INPUT MATERIAL:
+===+

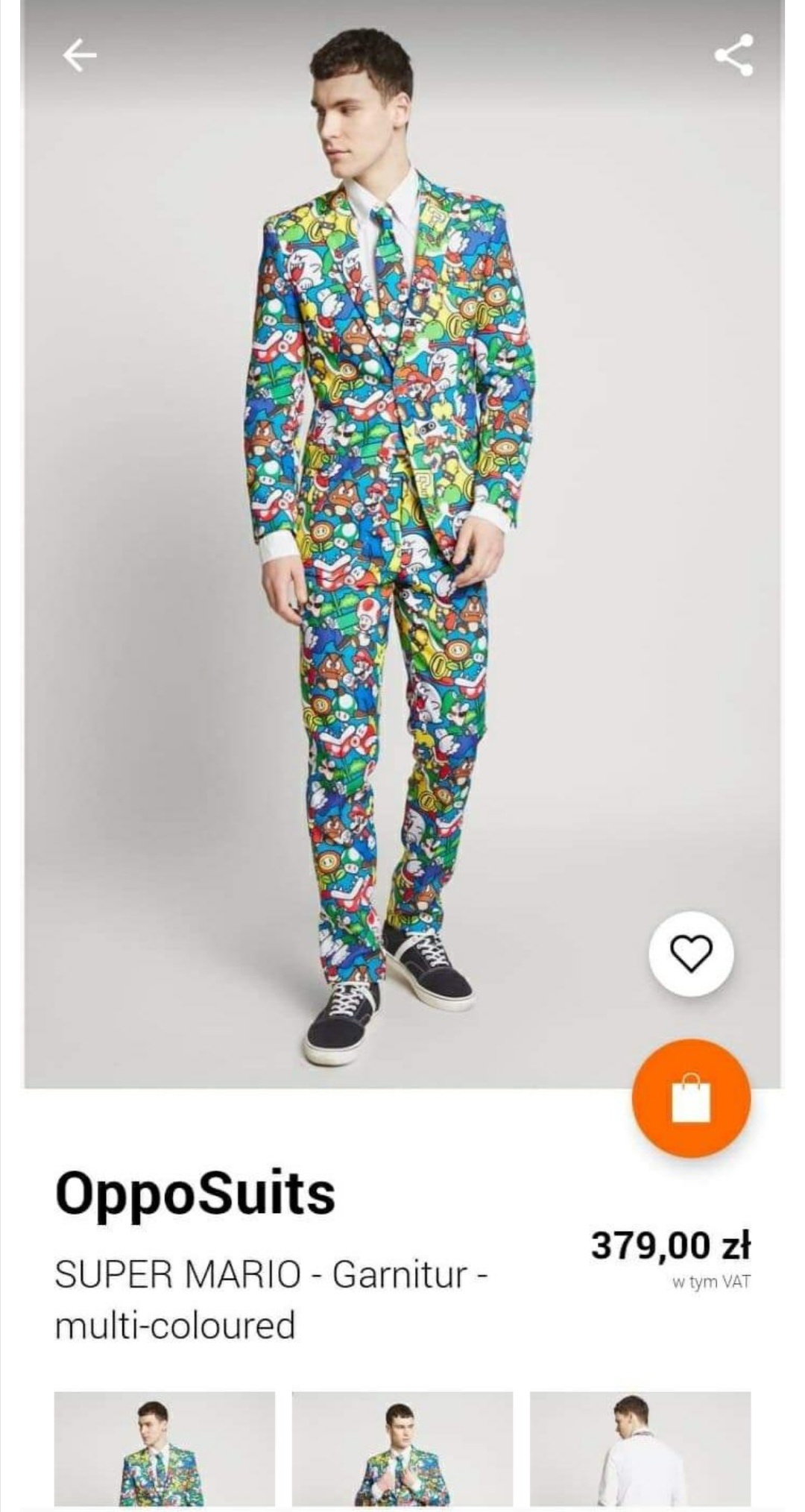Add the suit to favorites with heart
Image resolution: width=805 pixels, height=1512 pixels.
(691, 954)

+===+

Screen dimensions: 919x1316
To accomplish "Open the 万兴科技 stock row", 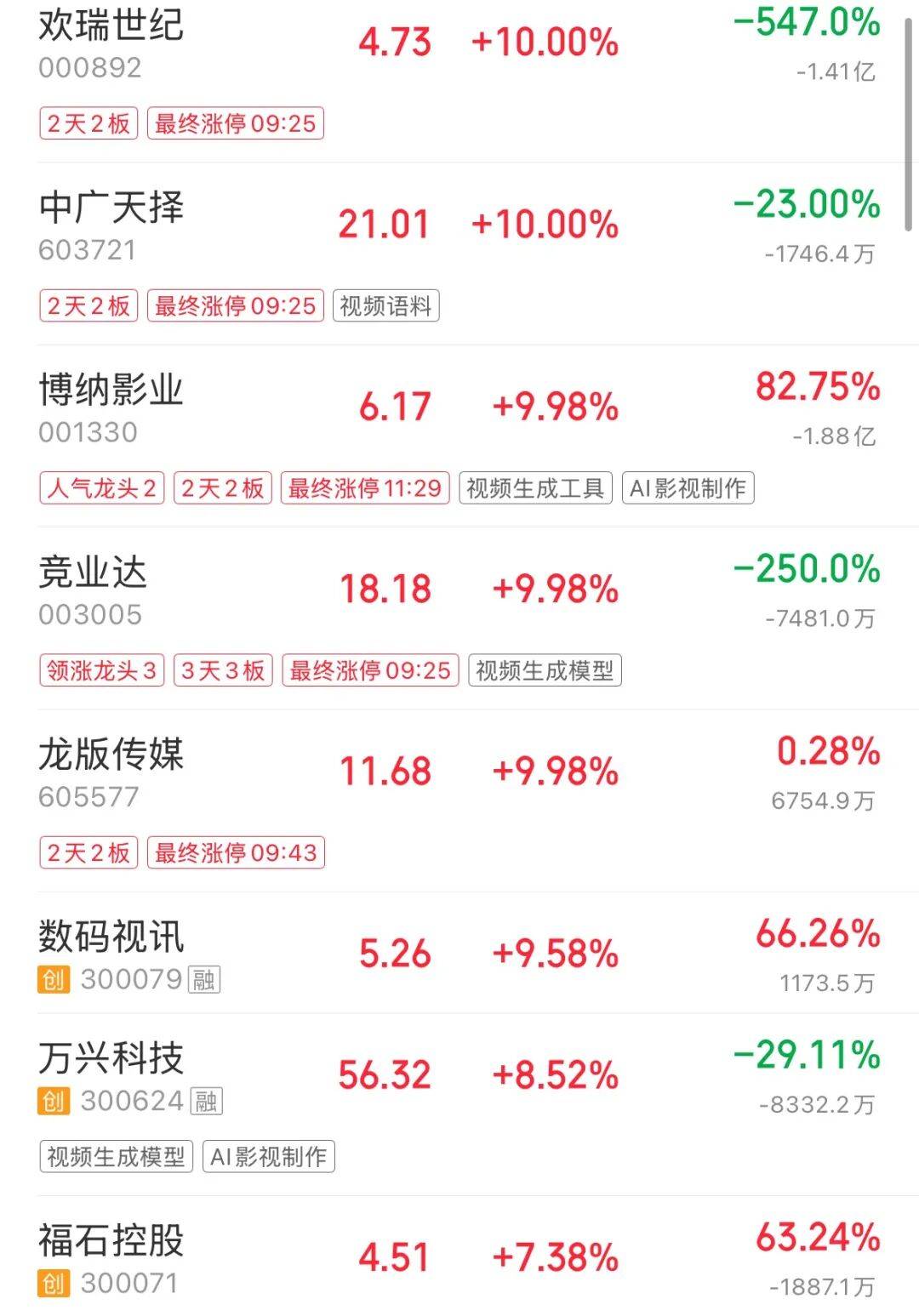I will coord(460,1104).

+===+

WORK TO COMPLETE: Pick out every line in the records above that contains the string "width", and copy each of those lines.

FULL SOLUTION:
Image resolution: width=805 pixels, height=1512 pixels.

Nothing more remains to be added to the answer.